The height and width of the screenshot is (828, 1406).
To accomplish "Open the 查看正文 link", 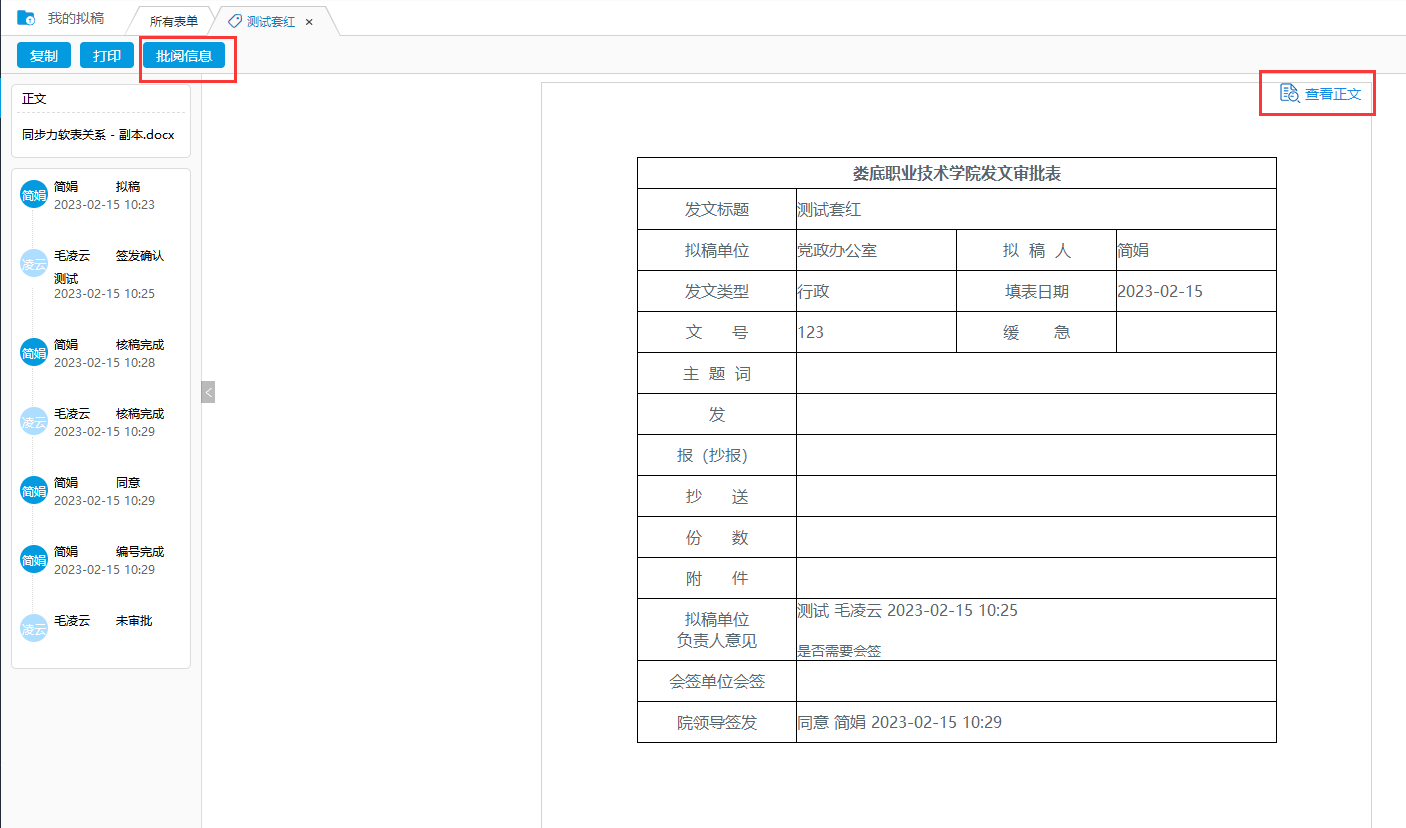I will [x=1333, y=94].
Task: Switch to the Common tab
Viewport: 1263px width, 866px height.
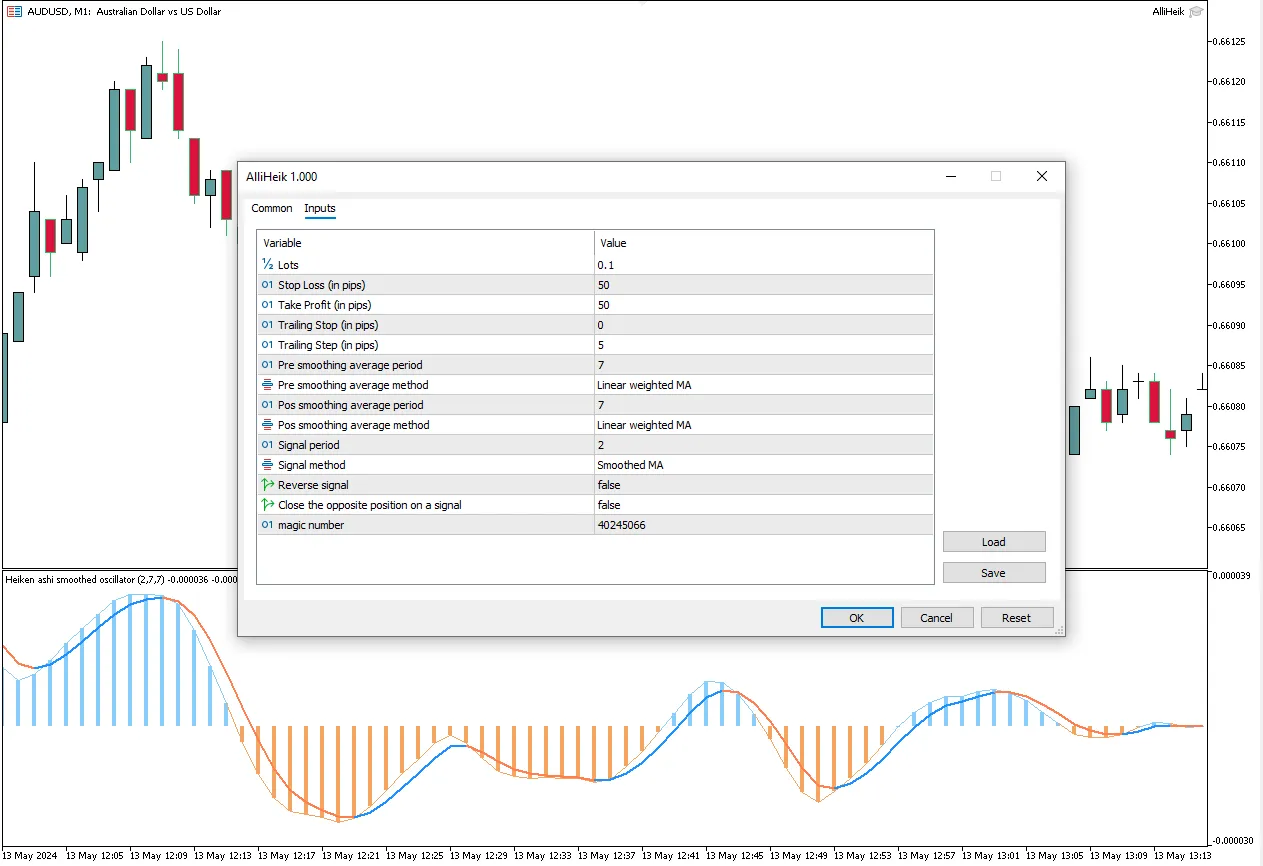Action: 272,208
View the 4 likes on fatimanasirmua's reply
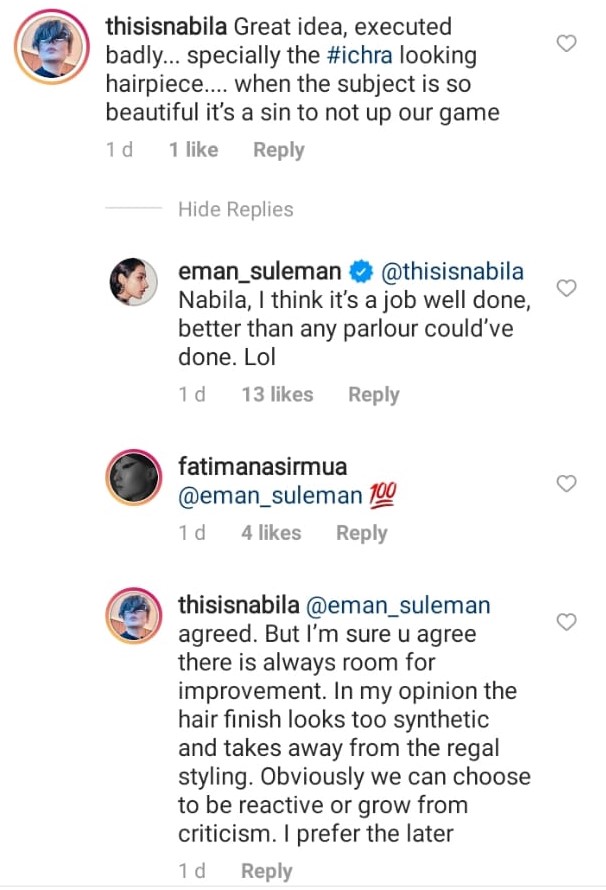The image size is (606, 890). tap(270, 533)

:::::

** Task to complete **
Print exactly, and print only, the lines from the line with "Task: Switch to the Common tab" through the last line of the entries, both ends included. No pictures belong in the result.

** Written answer **
Task: Switch to the Common tab
Viewport: 1263px width, 866px height.
Action: 272,208
View the 4 likes on fatimanasirmua's reply
The image size is (606, 890). tap(270, 533)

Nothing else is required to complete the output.